Stored records:
===============

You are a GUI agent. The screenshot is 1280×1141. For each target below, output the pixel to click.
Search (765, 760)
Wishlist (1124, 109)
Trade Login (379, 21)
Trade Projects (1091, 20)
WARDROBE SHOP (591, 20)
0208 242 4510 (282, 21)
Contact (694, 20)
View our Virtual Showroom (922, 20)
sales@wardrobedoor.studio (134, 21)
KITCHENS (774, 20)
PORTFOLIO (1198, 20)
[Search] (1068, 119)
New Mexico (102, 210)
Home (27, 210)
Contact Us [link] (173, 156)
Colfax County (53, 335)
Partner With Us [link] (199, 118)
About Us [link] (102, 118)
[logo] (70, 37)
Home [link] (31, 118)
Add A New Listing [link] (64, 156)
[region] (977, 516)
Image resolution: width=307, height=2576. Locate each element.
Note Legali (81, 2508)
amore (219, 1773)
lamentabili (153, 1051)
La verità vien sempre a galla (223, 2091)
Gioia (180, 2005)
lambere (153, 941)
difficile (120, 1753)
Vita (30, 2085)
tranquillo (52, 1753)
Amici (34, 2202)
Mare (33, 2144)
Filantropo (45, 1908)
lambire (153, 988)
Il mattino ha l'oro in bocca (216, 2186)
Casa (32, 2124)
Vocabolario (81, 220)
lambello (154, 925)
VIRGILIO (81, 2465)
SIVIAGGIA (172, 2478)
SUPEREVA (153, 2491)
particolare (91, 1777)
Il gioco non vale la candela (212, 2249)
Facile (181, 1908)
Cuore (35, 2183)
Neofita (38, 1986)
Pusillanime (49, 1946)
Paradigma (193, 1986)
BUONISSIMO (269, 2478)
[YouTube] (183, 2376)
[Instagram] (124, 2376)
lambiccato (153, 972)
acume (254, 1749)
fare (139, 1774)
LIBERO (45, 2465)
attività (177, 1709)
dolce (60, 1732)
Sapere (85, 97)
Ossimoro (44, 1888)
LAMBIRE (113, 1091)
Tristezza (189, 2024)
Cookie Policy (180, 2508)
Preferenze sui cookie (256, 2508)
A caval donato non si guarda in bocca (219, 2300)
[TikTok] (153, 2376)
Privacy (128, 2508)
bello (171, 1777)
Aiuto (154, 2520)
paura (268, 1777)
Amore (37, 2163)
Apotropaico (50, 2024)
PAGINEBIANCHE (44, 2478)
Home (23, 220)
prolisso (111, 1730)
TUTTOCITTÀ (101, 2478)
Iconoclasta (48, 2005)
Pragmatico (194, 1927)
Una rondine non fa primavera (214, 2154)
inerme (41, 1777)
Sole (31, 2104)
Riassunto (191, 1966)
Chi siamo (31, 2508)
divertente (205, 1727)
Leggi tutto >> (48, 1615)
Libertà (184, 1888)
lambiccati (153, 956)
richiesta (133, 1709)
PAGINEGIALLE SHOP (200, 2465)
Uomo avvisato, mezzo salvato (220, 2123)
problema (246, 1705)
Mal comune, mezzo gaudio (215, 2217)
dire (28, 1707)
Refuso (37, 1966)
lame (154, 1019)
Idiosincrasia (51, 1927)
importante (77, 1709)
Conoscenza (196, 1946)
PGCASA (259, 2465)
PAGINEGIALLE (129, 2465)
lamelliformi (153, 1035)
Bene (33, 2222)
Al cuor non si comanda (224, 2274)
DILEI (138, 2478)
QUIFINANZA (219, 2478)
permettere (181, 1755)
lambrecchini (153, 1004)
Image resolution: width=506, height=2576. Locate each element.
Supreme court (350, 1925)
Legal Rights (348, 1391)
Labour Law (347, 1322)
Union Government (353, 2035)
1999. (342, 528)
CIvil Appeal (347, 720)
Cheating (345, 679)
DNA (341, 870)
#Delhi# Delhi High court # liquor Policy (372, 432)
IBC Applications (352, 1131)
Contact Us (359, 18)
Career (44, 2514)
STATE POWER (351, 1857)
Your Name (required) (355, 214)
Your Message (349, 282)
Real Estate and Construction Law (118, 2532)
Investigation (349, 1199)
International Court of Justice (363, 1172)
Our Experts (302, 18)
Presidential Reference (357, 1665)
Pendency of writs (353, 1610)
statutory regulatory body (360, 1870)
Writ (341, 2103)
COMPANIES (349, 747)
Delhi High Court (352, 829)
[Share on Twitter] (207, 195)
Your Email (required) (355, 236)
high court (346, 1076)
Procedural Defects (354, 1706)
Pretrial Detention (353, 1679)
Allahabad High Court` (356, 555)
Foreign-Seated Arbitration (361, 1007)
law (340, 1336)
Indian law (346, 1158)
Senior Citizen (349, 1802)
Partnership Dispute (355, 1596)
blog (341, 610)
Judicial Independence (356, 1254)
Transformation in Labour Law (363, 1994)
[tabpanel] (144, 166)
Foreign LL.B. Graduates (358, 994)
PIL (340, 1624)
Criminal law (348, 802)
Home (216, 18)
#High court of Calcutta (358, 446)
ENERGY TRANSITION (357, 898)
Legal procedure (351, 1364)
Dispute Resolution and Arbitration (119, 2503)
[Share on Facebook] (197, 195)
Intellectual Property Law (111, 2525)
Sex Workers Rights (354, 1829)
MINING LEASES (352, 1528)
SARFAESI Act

===============

# What you will do
Work out how many lines in the records above contain the word "width". State only that number.

# Task result
2